*Objectives*
A – In the successful projects page, how many Guiders from Berwickshire took part in the residential training weekend?
B – Please carry on the successful projects page from the point where it stops.

*Source*
════════════════════

Successful Projects

Girlguiding Berwickshire

Year Completed: 
2018

I applied to Blackhill Windfarm Community Fund for a grant towards a residential training week-end (w/e) for Guiders from Berwickshire.The application was handled by your committee who kindly donated the sum of £1000. This is an outline of how we used the generous donation for which all attendees expressed their gratitude.

As with all such arrangements, the numbers wishing/intending to attend fluctuated until very near the date itself. This in spite of the arrangement whereby deposits were forfeited for non-attendance but refunded to those who did attend. But finally twenty Guiders from the county took part in an interesting and stimulating w/e in which the new programme for Guiding across all sections was introduced and explained.

A copy of the “fees sheet” is included which shows the attendees’ charges for the w/e. These were slightly higher than I had anticipated but this was offset by us not having to pay a separate fee for the outdoor activities as these were supervised by the trainers to demonstrate the “out of doors” elements of the programme. However my estimate for travel costs was not far off the mark!

I also include a copy of the  “Guidance Notes” on the new programme which may help you to understand how we run our organisation and also the teaching timetable that shows we were kept pretty busy.

I hope you feel the grant you awarded the county was well used and in accordance with your ideals for community wellbeing. The leaders all seemed to enjoy themselves and left feeling less apprehensive about the changes and consequent work involved to implement the new programme.

Once again I thank you for your interest in our organisation and generous award.

Jean MacNab
County Administrator

Re-Tweed

Year Completed: 
2018

Funds Received - £3,500.00

Re-Tweed received £3,500 in June 2018 towards the cost for a Volunteer Support Worker.  Funding was matched with impact funding.  Since receiving the funding 18 volunteers were involved, most of whom are graduates from Re-Tweeds Level 1 training course.  3 out 18 where not former students.  Volunteers come from a wide range of women from different backgrounds, some with complex health issues or others wanting to return to work.

 

In 3 years Re-Tweed have gone from having 1 member of staff to having 8 members of staff, all local, 4 of whom were former students.  All volunteers get personal development training and are told that ReTweed is not a final destination and are encouraged to continuously move forward.  Training included first aid, health & safety, customer service, business gateway training.  We also held a volunteer development session to sit down and discuss what has worked and what has not worked and how do we improve it.  Most important was the sense of achievement the individual women felt and the impact that this also has on each family and the wider community.  2 volunteers have gone on to set up their own businesses and 5 more are in the process of setting up their own businesses.  ReTweed are providing wrap around support. 

 

Trading income from the items that are made continues to increase.  £2k in 1st year which raised to £6k in 3rd year.  Profits from trading being channelled into supporting the new businesses being set up.  We have a shop is based in Eyemouth and products also being sold around the area and as cultural exchange gifts.  We also hope to raise the trading income above the funding income.  Constantly evaluating our environmental, social, business objectives.

 

Business model has been sold to Dumfries & Galloway Council and Langholm Initiative. Highlands and Islands also looking for ReTweed to deliver the model to them.  We are also in talks with Scottish Prison Service and Remade Network and online sales are being developed.  The funding received from BWCF and other local windfarm funds inspires other larger funders to also support.

════════════════════

*Given records*
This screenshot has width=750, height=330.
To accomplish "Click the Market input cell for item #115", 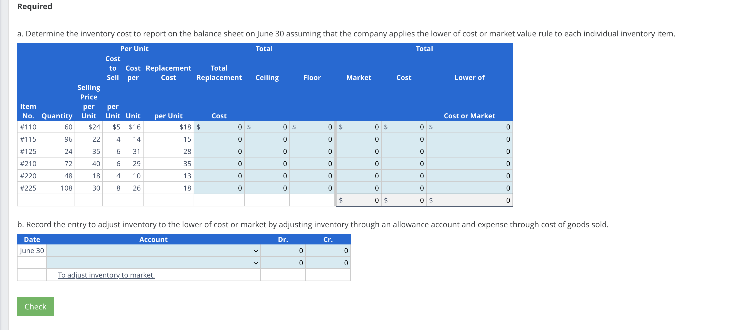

════════════════════

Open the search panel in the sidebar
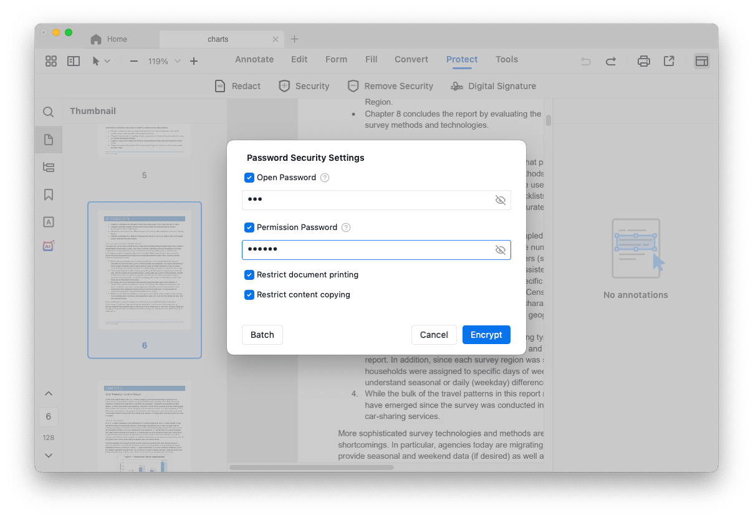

════════════════════

*Answers in order*
A – Twenty Guiders from the county took part.

B –
Thank you for believing in us.

Verbal report received a our AGM in August 2019

The Learning Space

Year Completed: 
2018

Funds Received - £2,718.00

In September 2018 The Learning Space received £2,718.00 to renovate the scotch ovens at their premises in Gavinton.  The Learning Space work with local young people with learning barriers.  Funding was put towards reinstating the old ovens that had not been used for a near 50 years.  Local trades men quoted to do the work, with Craftec selected to make new doors for the ovens.  Local builder, Border Build & Renovation, had family connections and helped to reinstate the chimney and repair slates etc.

Now being fired up, by the young people, to dry out, this takes time and needs to be done slowly.  Looking to use gas burners to make it quicker to heat up.  As far as possible all ingredients for the bread etc are sourced locally.  New baking project in the pipeline with ideas to make it a more commercial social enterprise project.

Verbal report received at our AGM in August 2019

 

 

Outside The Box

Year Completed: 
2018

Funds received - £2,965.00

In December 2018 Outside The Box received funding to run 3 Nourish and Natter Sessions.  These sessions where designed to target people on the fringes and to try to improve their wellbeing.  Sessions where arranged for older people to meet and taster sessions where provided in different areas that they had shown an interest in i.e. cycling, seated movement.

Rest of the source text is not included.